• **EXERCISE AIM**:
After finding "You are a computer-use" in the material below, output its line and every line after it through the last, exactly, but not the pictures.

── INFORMATION

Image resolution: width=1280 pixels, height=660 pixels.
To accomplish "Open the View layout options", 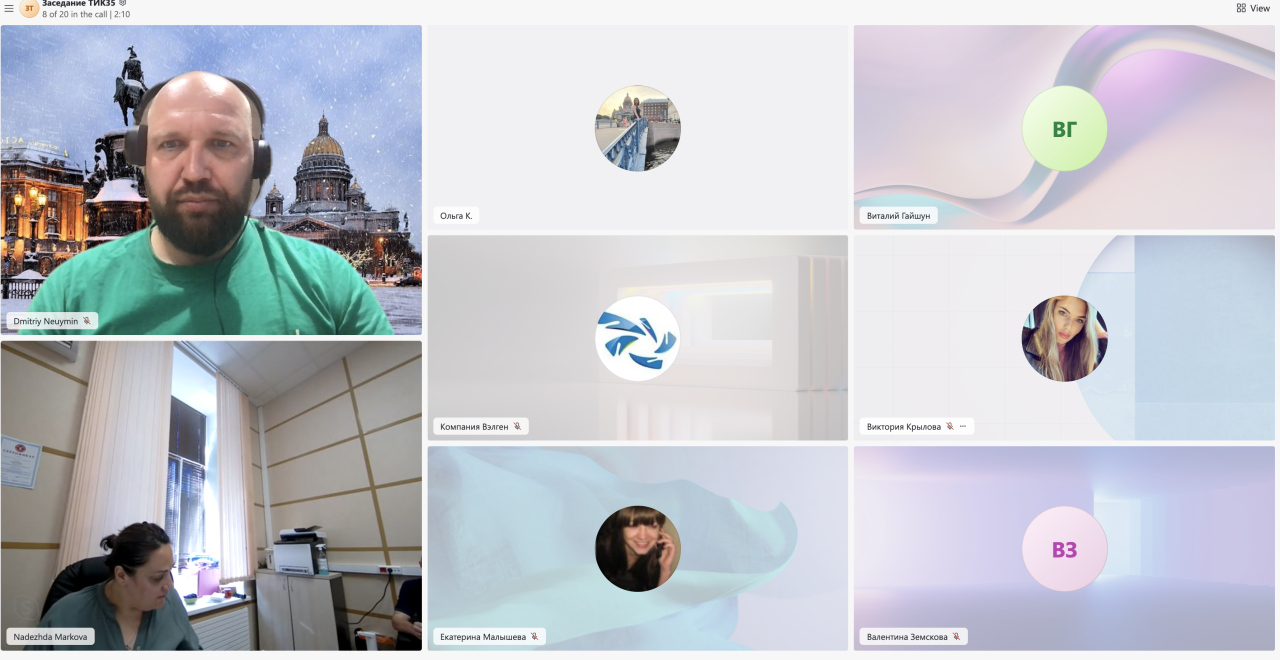I will point(1253,8).
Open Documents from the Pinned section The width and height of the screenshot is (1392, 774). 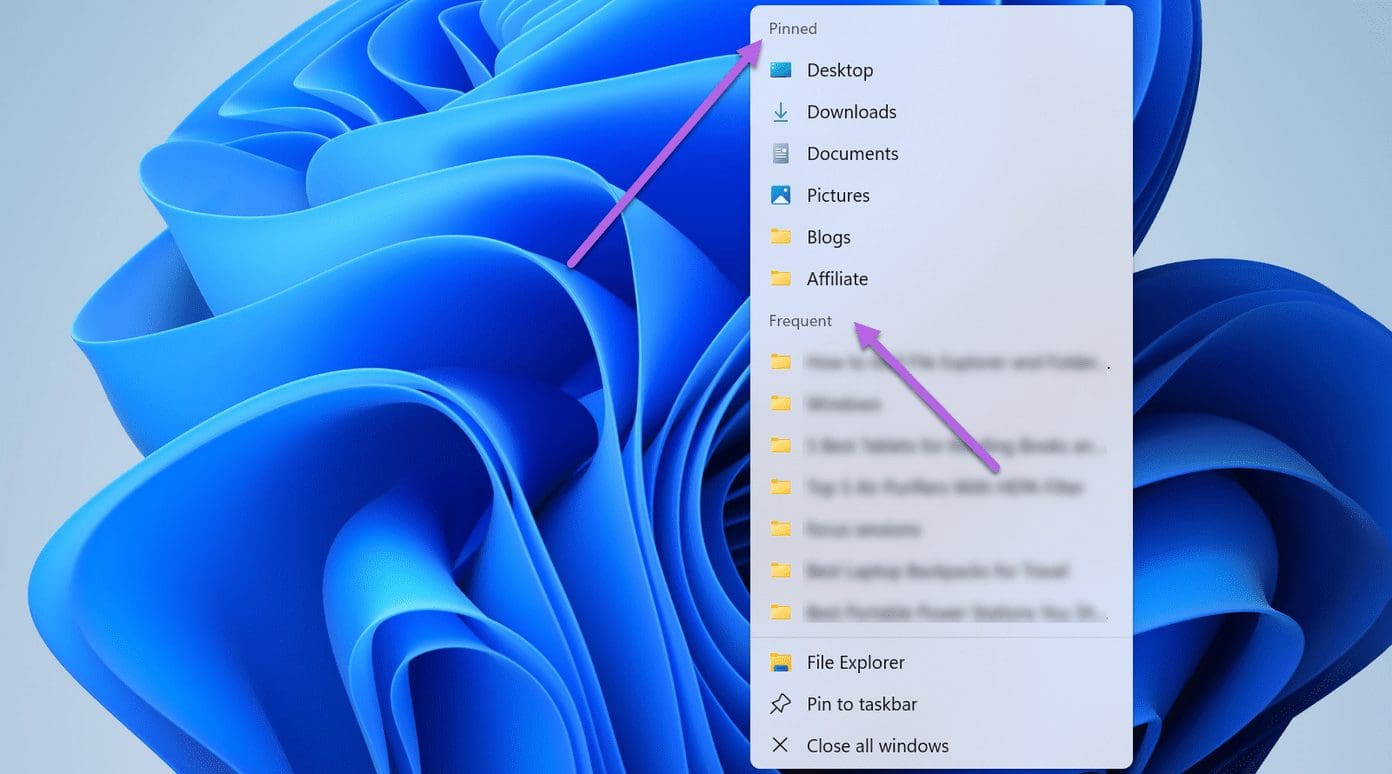[x=852, y=153]
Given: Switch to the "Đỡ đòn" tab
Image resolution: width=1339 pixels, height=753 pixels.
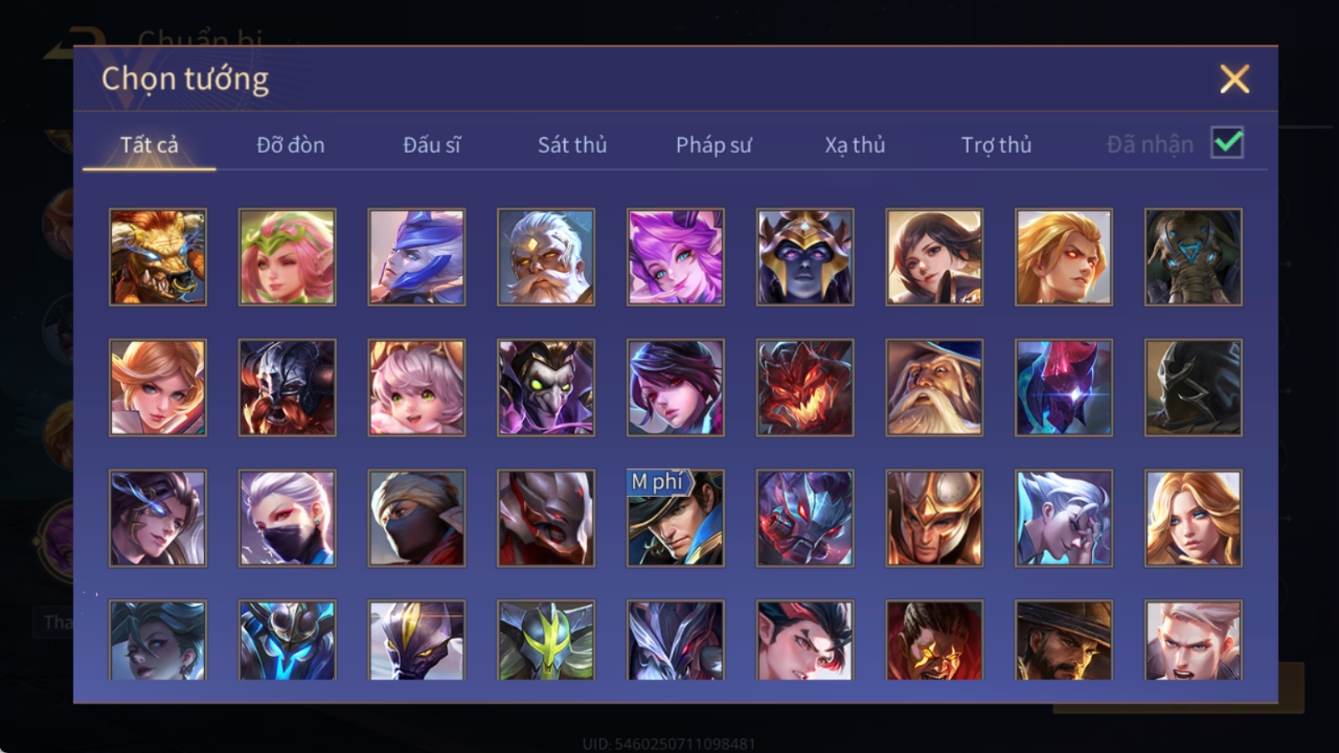Looking at the screenshot, I should click(290, 145).
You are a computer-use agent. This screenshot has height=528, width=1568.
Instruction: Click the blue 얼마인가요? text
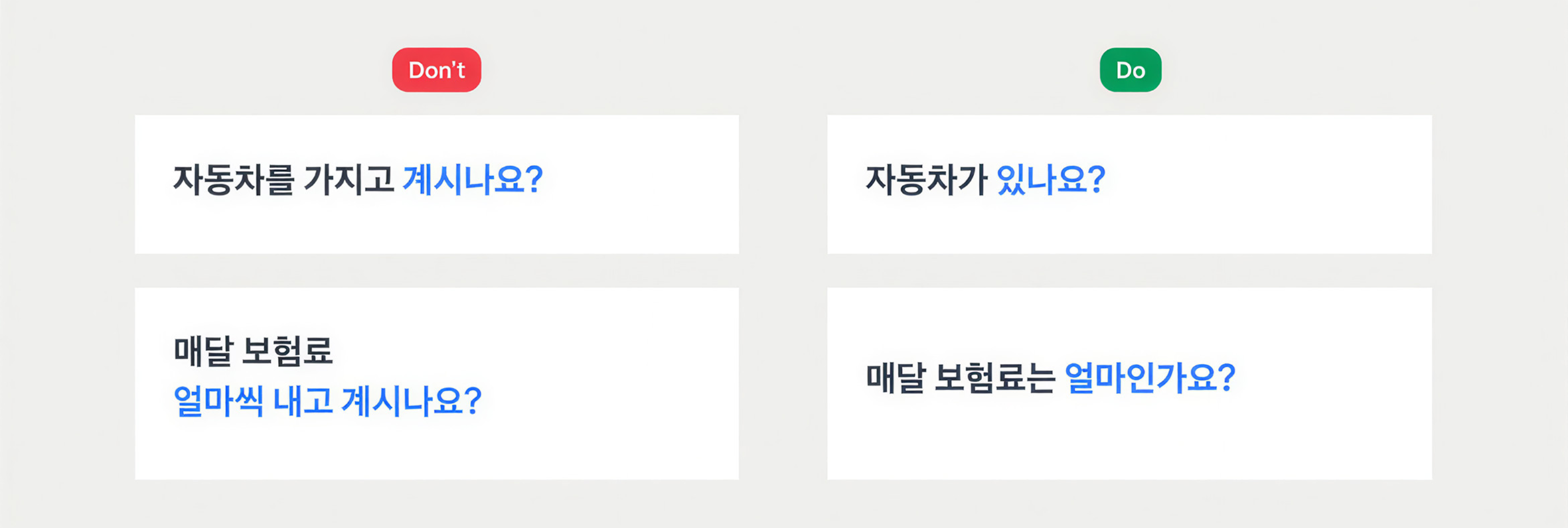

────

• **ANSWER BELOW**:
You are a computer-use agent. This screenshot has height=528, width=1568.
Instruction: Click the blue 얼마인가요? text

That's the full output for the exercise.